# WHAT NEEDS TO BE DONE
Rescale the records from the line containing "The height and width of the screenshot is (922, 1287)." through the end of the records, reproducing every line in full and multiplying each coordinate in the answers by 1.65, rounded to whole numbers with halves rounded up. Leave the pictures out of your output.

Rows on where targets appear
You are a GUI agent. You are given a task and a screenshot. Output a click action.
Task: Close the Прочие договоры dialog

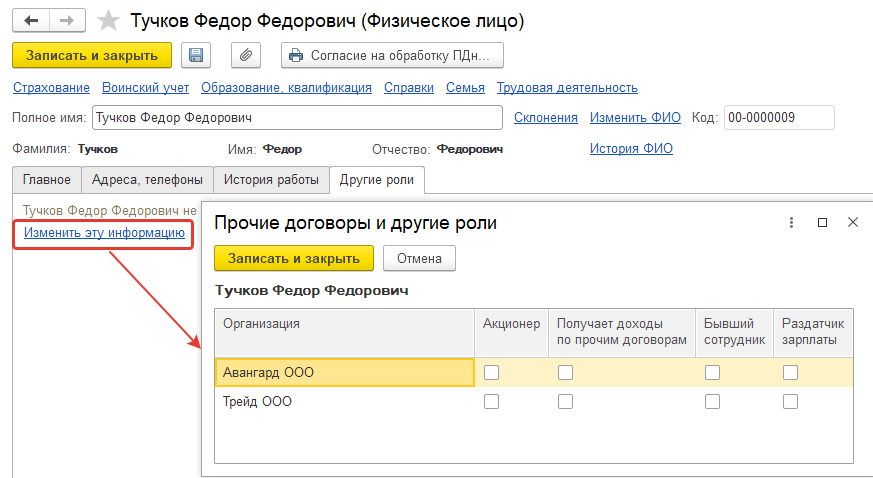tap(852, 223)
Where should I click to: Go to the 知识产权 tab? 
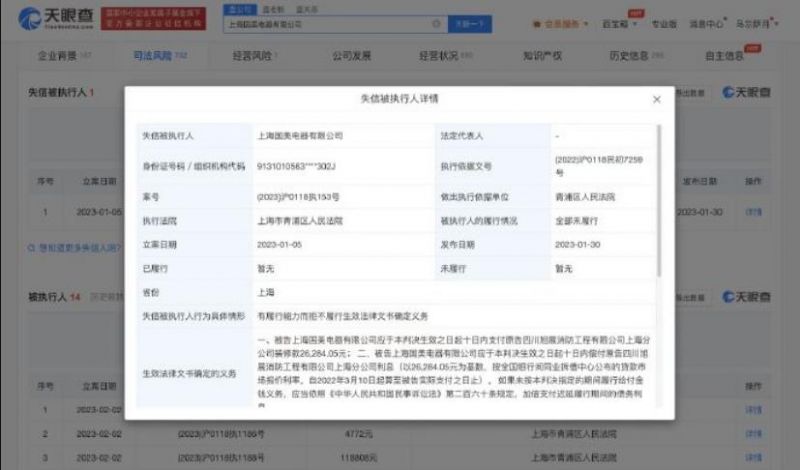tap(544, 56)

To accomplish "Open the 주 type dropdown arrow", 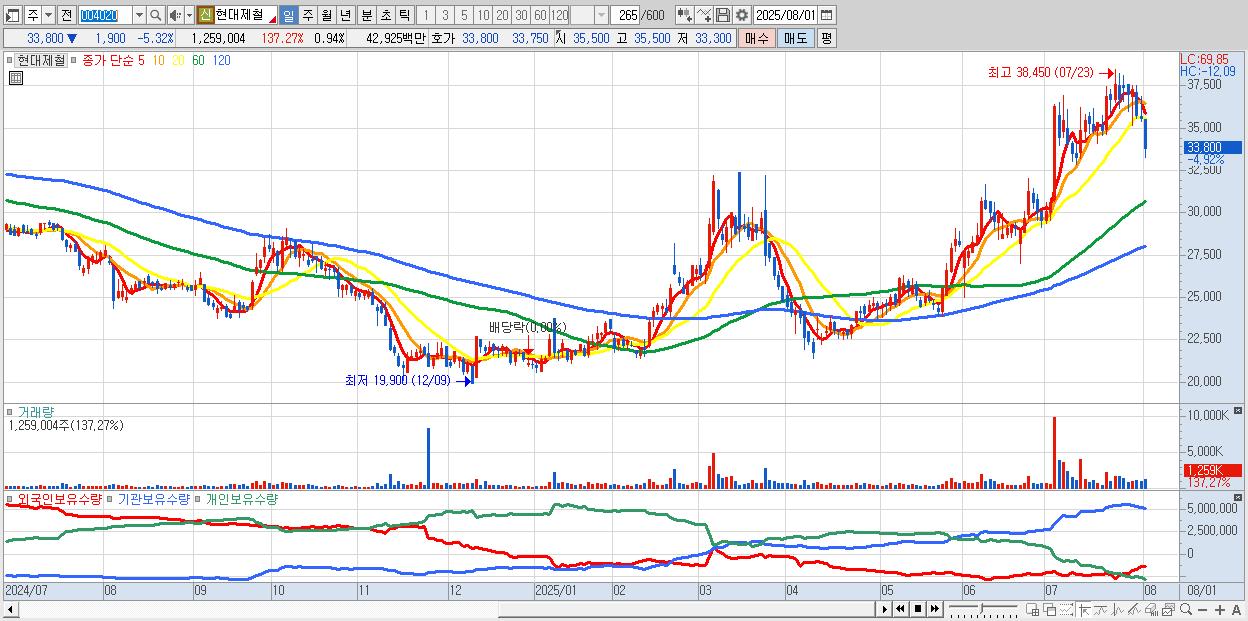I will [x=48, y=15].
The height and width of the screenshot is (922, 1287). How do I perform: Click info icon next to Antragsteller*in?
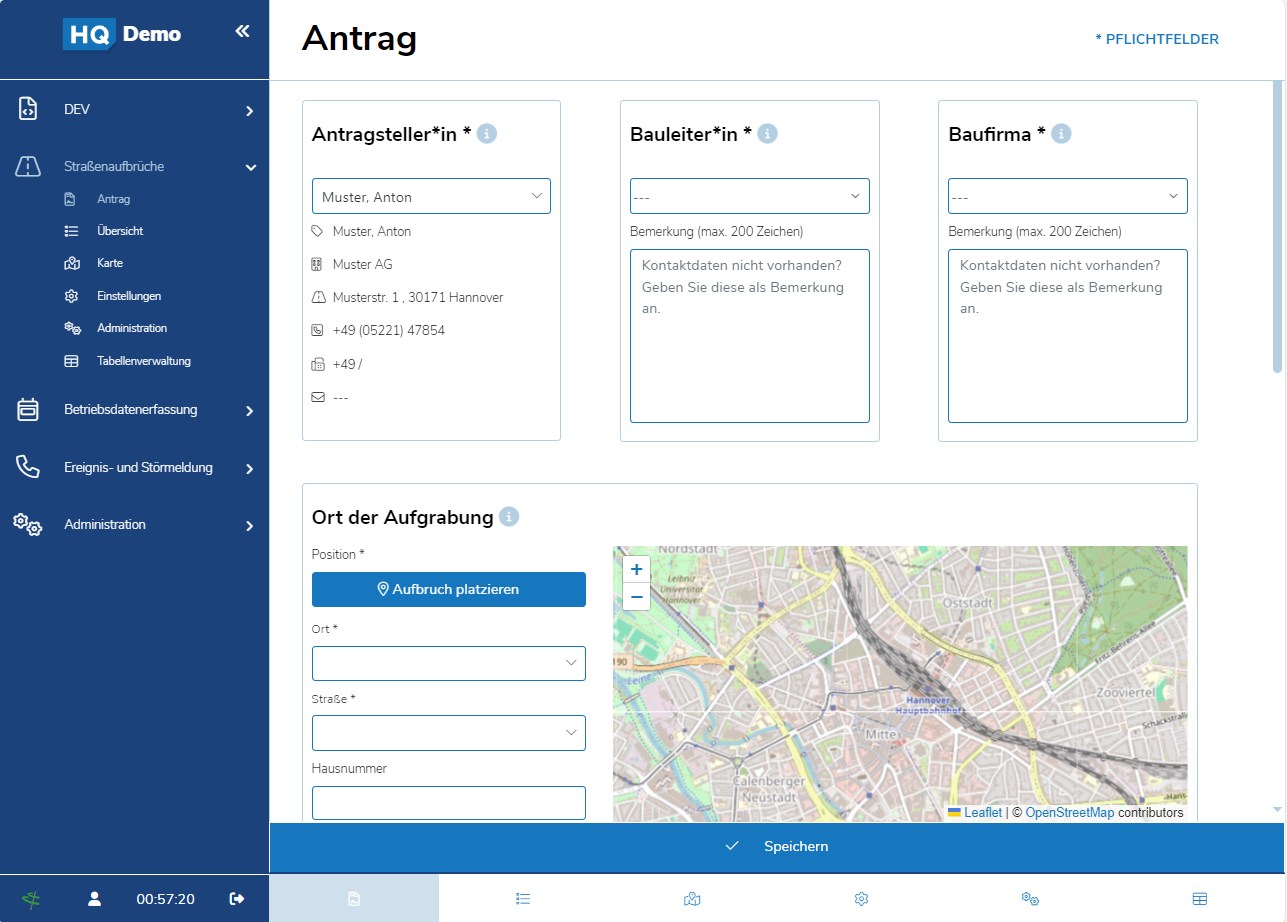click(487, 133)
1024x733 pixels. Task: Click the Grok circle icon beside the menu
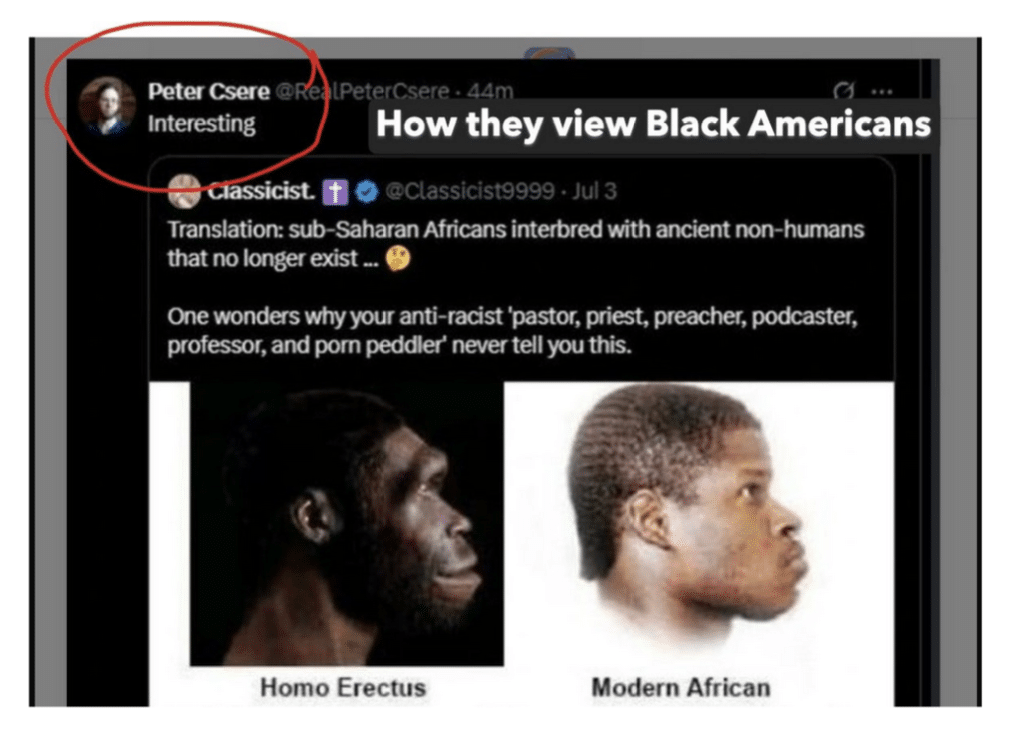[x=844, y=91]
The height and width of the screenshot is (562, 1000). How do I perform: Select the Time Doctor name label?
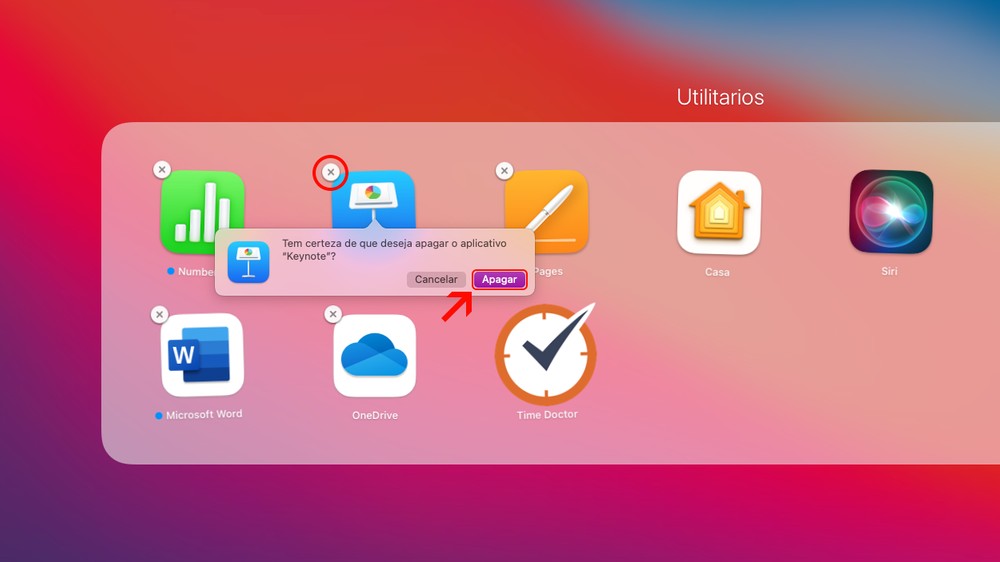pyautogui.click(x=547, y=415)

# EXERCISE OUTPUT
The height and width of the screenshot is (922, 1287). How do I perform: Click info icon next to Antragsteller*in?
click(804, 219)
1024x733 pixels. Task: Click the Grok circle icon beside the menu
[x=1393, y=150]
The height and width of the screenshot is (562, 1000). How do I perform: Select the Time Doctor name label?
pyautogui.click(x=903, y=685)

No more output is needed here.